Source material:
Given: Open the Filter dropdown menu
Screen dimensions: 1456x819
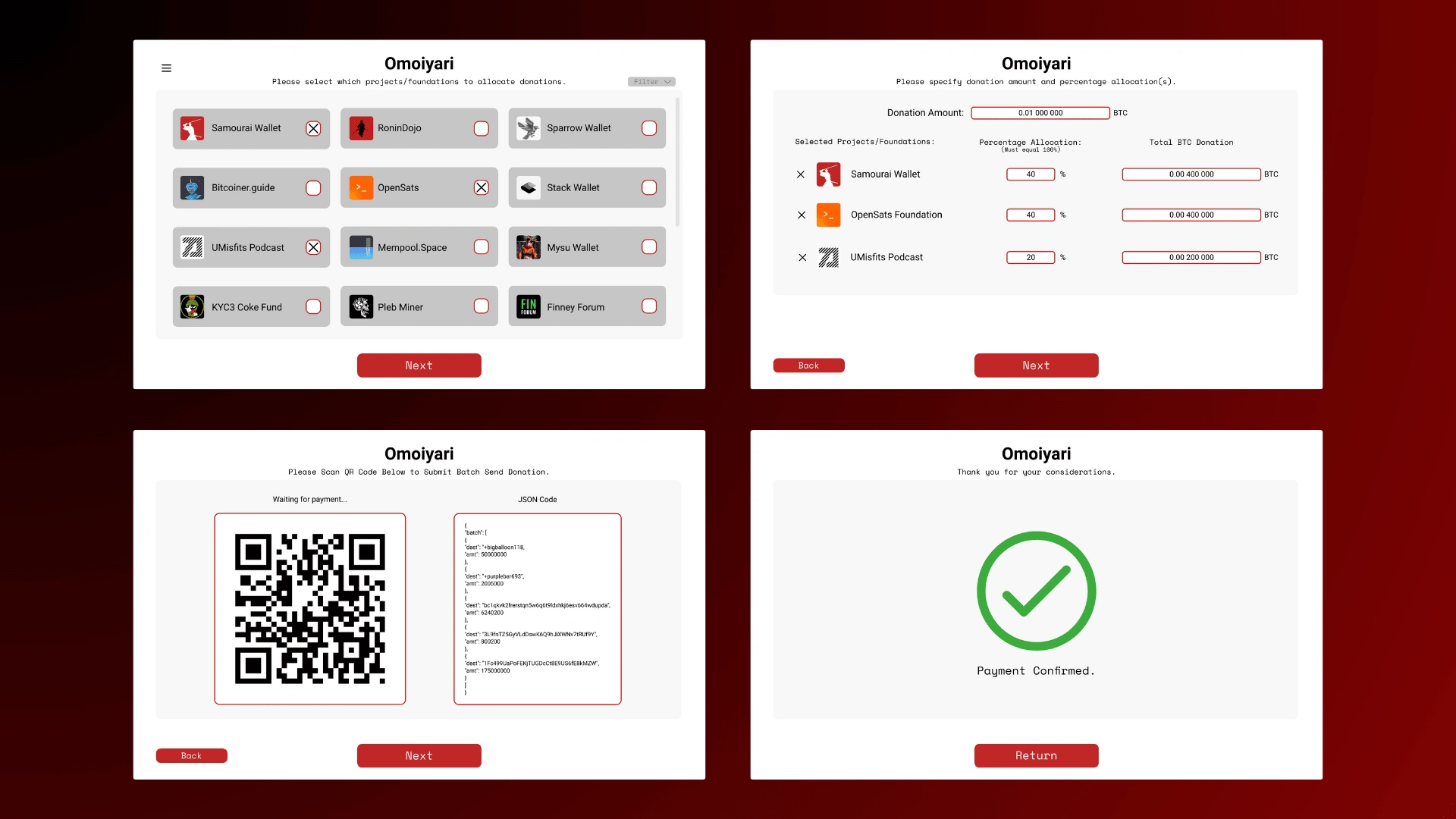Looking at the screenshot, I should coord(651,81).
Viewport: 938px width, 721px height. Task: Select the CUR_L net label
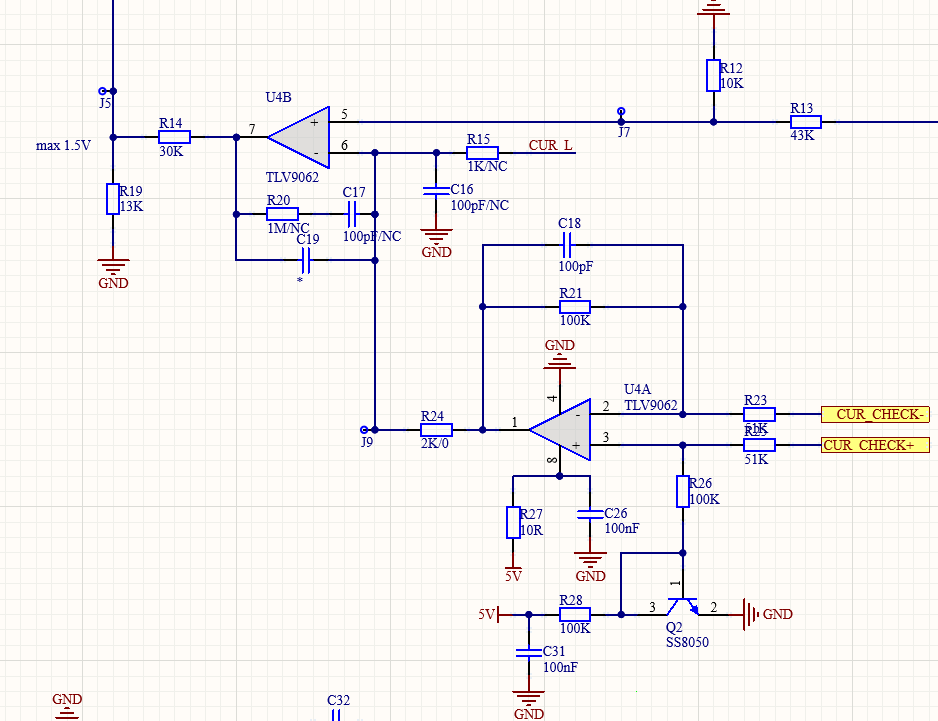point(550,145)
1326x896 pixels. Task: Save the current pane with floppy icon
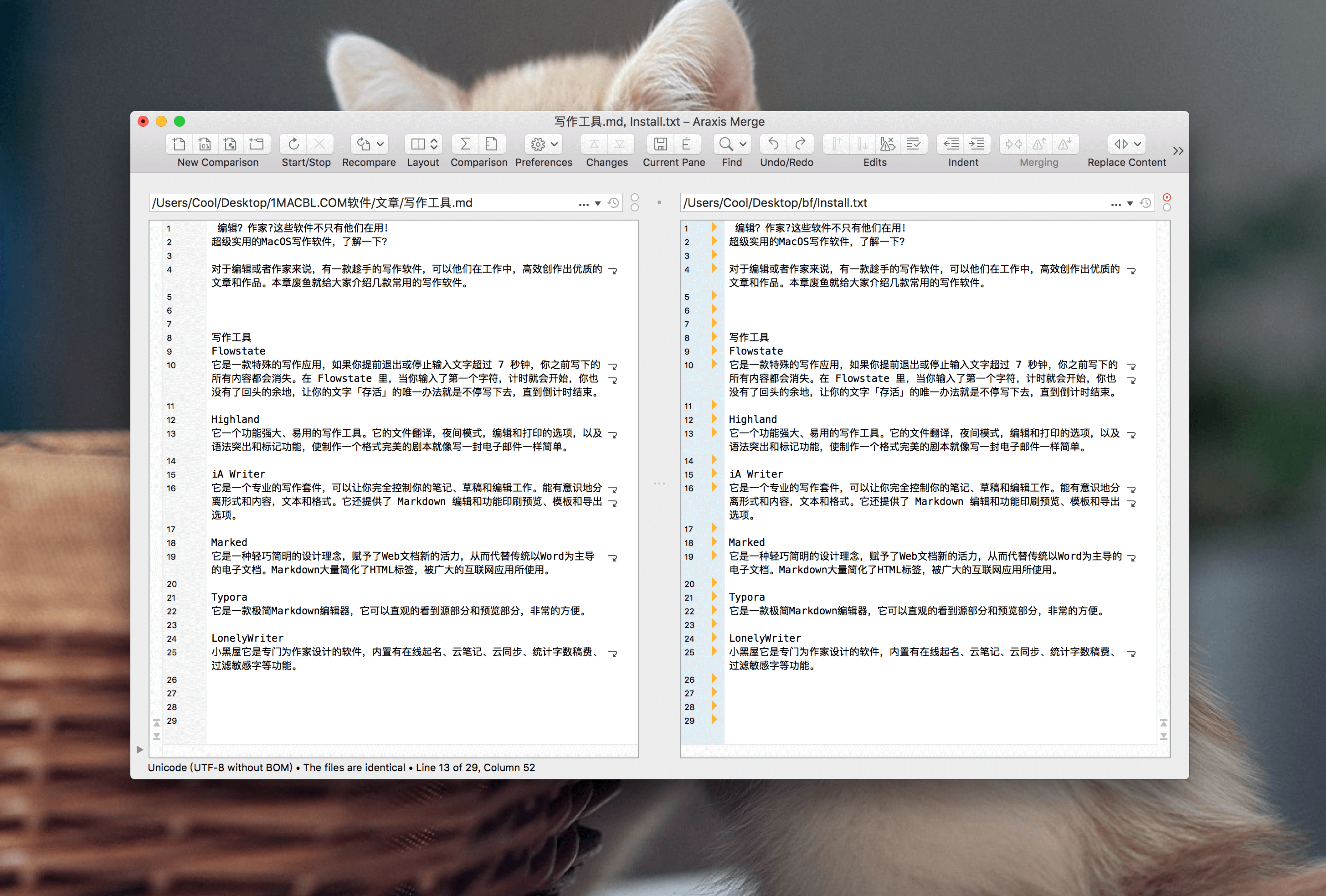point(660,144)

What you need to do:
Everything in the data except the pictures must be transcribed exactly.

Finished task:
Given: Open the Filter dropdown menu
Screen dimensions: 1456x819
Looking at the screenshot, I should coord(651,81).
Viewport: 938px width, 721px height. Task: Select the CUR_L net label
point(550,145)
1326x896 pixels. Task: Save the current pane with floppy icon
point(660,144)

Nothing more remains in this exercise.